# Hamilton Products



## Tim0282 (Dec 11, 2007)

Do any of you northern and western guys use Hamilton mud? What do you think of it?


----------



## Preacher17 (Sep 1, 2008)

I like Hamilton... my choice is Hamilton or Synco and I prefer Hamilton...


----------



## Tim0282 (Dec 11, 2007)

Thanks Preacher! I'm trying to buy from them. Not really having much luck, though. They are in a supply house an hour and a half from me, but would like them to deliver direct. I just needed to hear from you that you liked the mud or didn't. So again, thank you.


----------



## mud dog (Jun 17, 2006)

I am not fond of Hamilton mud products or should I say my drill isn't.

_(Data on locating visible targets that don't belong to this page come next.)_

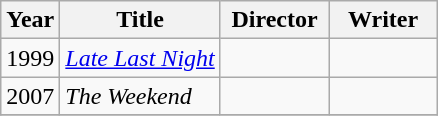
Late Last Night (140, 58)
Writer (384, 20)
2007 (30, 96)
Year (30, 20)
Title (140, 20)
1999 (30, 58)
Director (274, 20)
The Weekend (140, 96)
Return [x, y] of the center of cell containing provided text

That stuff comes out of the box rock hard and really puts my drill to the test and takes way more water to mix. It also comes in boxes that are smaller than the Synko boxes. I prefer Synko classic finish in the red box.


----------



## Preacher17 (Sep 1, 2008)

For mixing it is a little harder but I prefer Hamilton on my walls...


----------



## Dougmt (Nov 12, 2005)

I'm a Hamilton fan also... The topping compound is nice and creamy


----------



## Tim0282 (Dec 11, 2007)

Where do you buy their stuff?


----------



## Dougmt (Nov 12, 2005)

I get it at Northwest Drywall here in NW Montana


----------



## TracyMC (Oct 15, 2008)

*Hamiltom Mud*

We have been using it for 3-4 years, my guys love it, it took them a little while to get used to after using the Beadex products but now that they have its fine. The Blue dot and Green Dot lightweights are what we use, readily available here @ BSI or GTS


----------



## mudsley (Oct 26, 2008)

Tim0282 said:


> Do any of you northern and western guys use Hamilton mud? What do you think of it?

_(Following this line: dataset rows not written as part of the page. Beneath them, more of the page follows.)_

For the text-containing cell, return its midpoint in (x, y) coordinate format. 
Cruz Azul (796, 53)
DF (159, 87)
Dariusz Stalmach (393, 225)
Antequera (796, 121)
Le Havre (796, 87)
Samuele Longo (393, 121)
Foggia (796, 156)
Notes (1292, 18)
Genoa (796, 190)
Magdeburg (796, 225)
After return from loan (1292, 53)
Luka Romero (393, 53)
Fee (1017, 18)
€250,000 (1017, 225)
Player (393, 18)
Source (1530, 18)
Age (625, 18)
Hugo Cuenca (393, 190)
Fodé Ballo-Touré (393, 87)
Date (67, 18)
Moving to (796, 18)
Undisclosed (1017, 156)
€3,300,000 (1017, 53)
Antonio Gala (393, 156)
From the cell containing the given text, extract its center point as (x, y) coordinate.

Do they still make Hamilton products? We have what used to be the Hamilton plant here in Orange,Ca. They've since switched over to West-Pac materials.

Same company?

I swear by the Medium Weight Red Dot (white box with red print), it's 1/3 lighter than the all purpose/topping and it mixes really easy. Smoothest finish mud out there:thumbsup:

Mudsley


----------



## AARC Drywall (May 11, 2008)

we are going to switch to halmiton products up here too...synko is just getting out of had for costs...i pay 17.99 a box and thats with the price increasing being held for the past year...my supplyer told me that its going up at the end on nov...to 20.86 a box....thats for yellow blue and green....that sucks...


----------



## Preacher17 (Sep 1, 2008)

AARC Drywall said:


> we are going to switch to halmiton products up here too...synko is just getting out of had for costs...i pay 17.99 a box and thats with the price increasing being held for the past year...my supplyer told me that its going up at the end on nov...to 20.86 a box....thats for yellow blue and green....that sucks...


 
ouch where paying around $15 here....


----------



## CrpntrFrk (Oct 25, 2008)

Tim0282 said:


> Do any of you northern and western guys use Hamilton mud? What do you think of it?


 
We don't see much of the Hamilton line here. Mostly USG and Murco. Every once and awhile I get my hands on Hamilton's hot mud and I love that stuff. The smoothest I have ever used!


----------